September 10, 2023
Most nights, over the past few months, I am on Mars.* I travel by rover, from tent city to tent city, those vast pressurized dome habitations where we can ditch our helmets and insulated suits and stroll down simulated boulevards, through stone medinas, and along lofty corniches overlooking dusty canyons. In gravity a third of Earth’s, I am light on my feet, somewhat wobbly, if not drunk on the unimaginable experience of life on Mars. In this time, humans have colonized the red planet and, like on Earth, we have labored to change it, to make it into our own image of what a habitable planet should and could be.
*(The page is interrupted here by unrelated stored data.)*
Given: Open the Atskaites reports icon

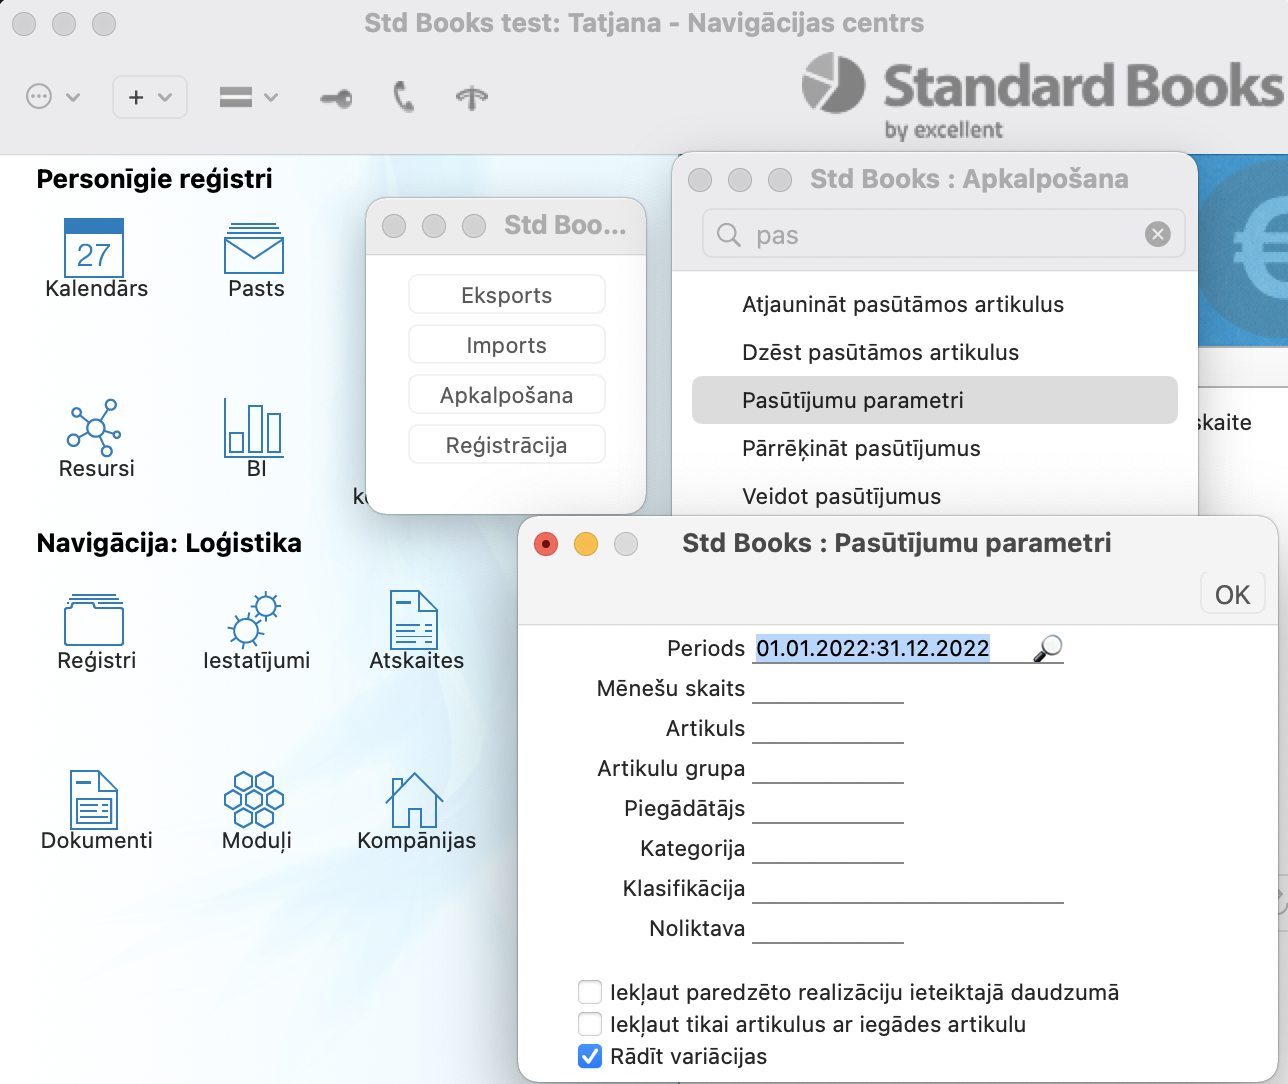Looking at the screenshot, I should coord(414,620).
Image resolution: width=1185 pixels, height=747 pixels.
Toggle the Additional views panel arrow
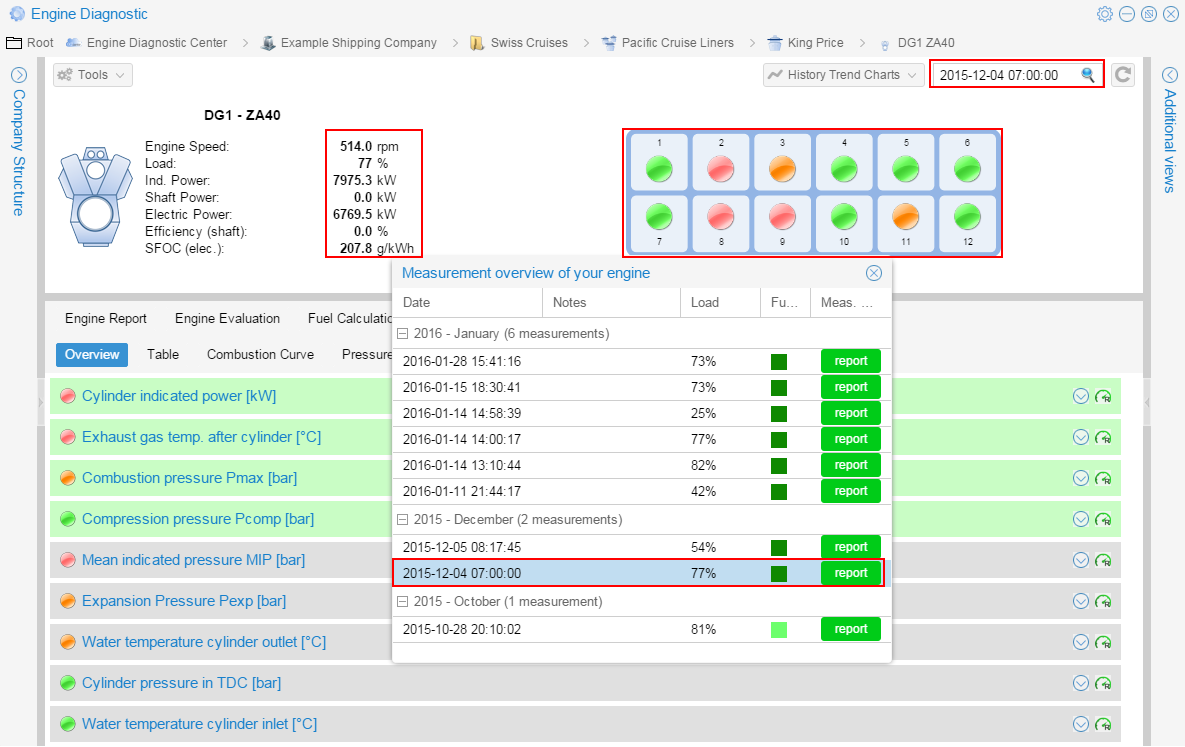[1170, 74]
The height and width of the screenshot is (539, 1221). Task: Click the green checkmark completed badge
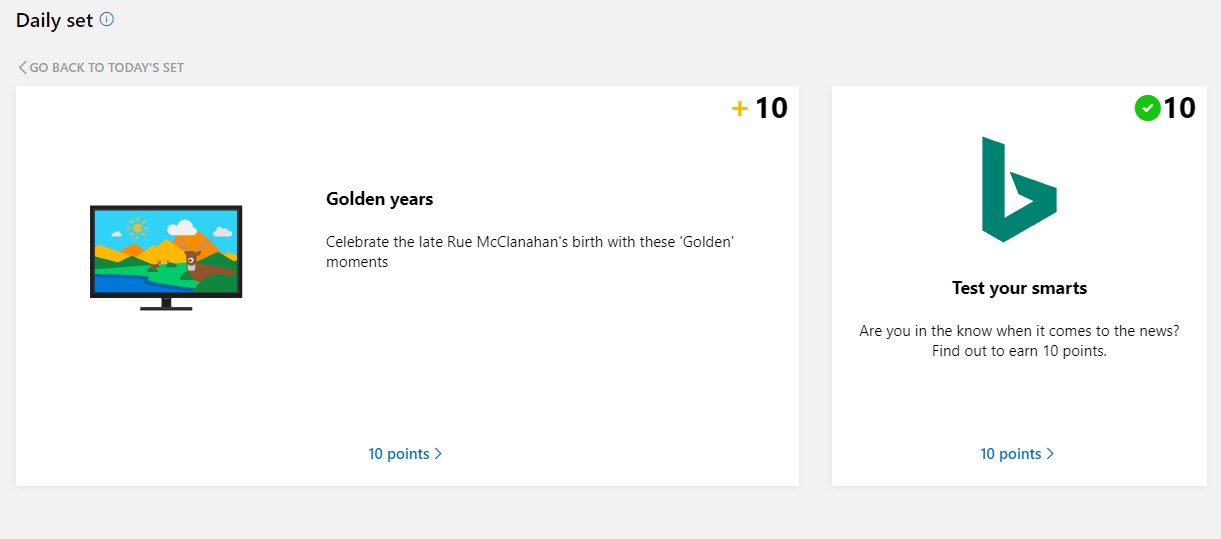coord(1147,108)
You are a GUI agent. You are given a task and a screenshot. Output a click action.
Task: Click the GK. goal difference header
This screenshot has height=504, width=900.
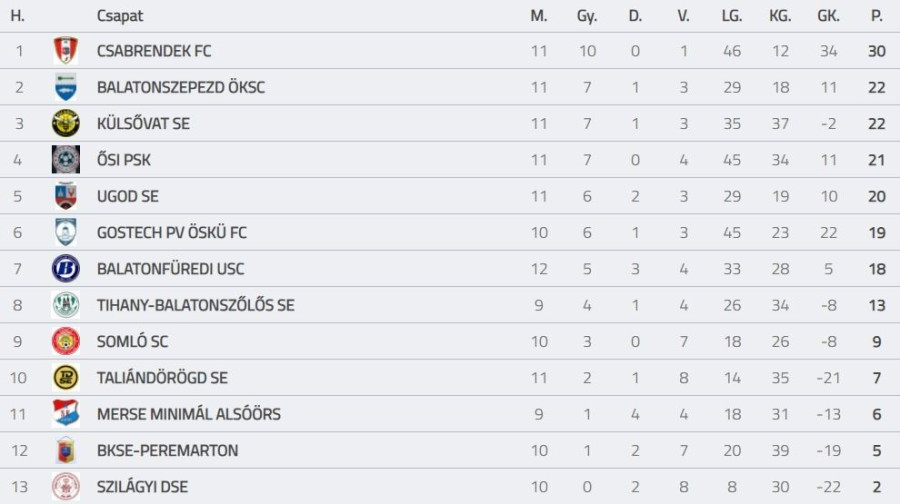tap(828, 16)
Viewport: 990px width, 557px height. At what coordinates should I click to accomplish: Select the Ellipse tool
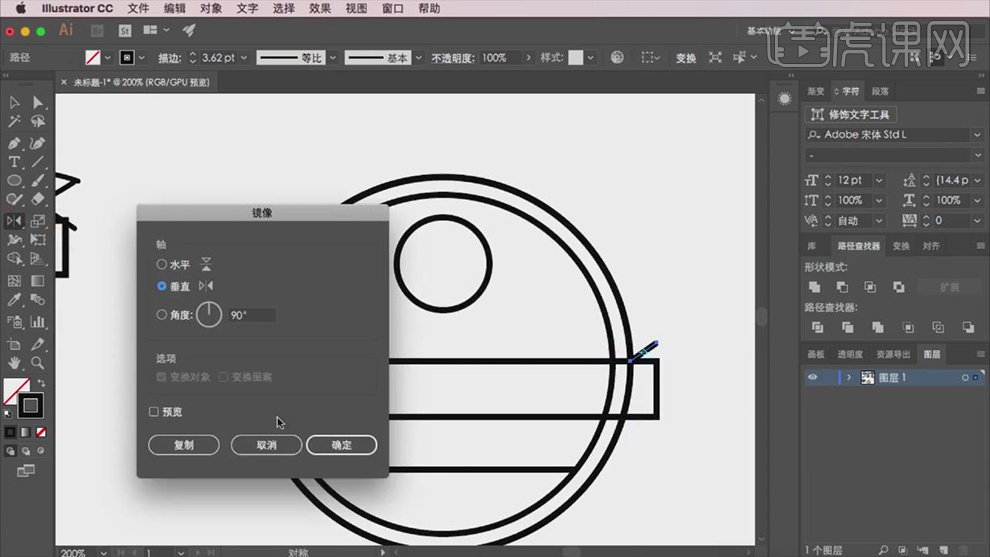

On this Mars several decades into the future, we have warmed the atmosphere, altered its gaseous composition to be nearly breathable, melted the subterranean glaciers and pumped the water into great seas and outflows, bioengineered species of lichen and alpine vegetation to survive and reproduce in the chasms and crevasses. We have mapped it, given its topographical features names like Hellas Basin, Olympus Mons, Vastitas Borealis. In a word, we have terraformed a new world. And, as always, we argue about how much is too much, when to push versus when to hold back, and where lies the line between preservation and exploitation on the path to remake the planet to feed our desires. In the back of our minds, with each breath of artificial air, the dull numb of a brutal memory: remember what we did to Earth, all we had that we lost, our beautiful Terra?
* My Mars is the Mars of Kim Stanley Robinson’s Mars trilogy, part sci-fi invention, part geological inventory, part extrapolation of all the technological advancements and Martian scientific documentation available at the time he wrote the books in the mid 1990s. The postcard image above was acquired by NASA's Mars Perseverance rover on Sept. 10, 2023 (Sol 909) at the local mean solar time of 10:25:14. Image Credit: NASA/JPL-Caltech
Great piece, Jeremy!
Thanks, Jeremy.
“I dreamed I saw the silver spaceship coming in the yellow haze of the sun…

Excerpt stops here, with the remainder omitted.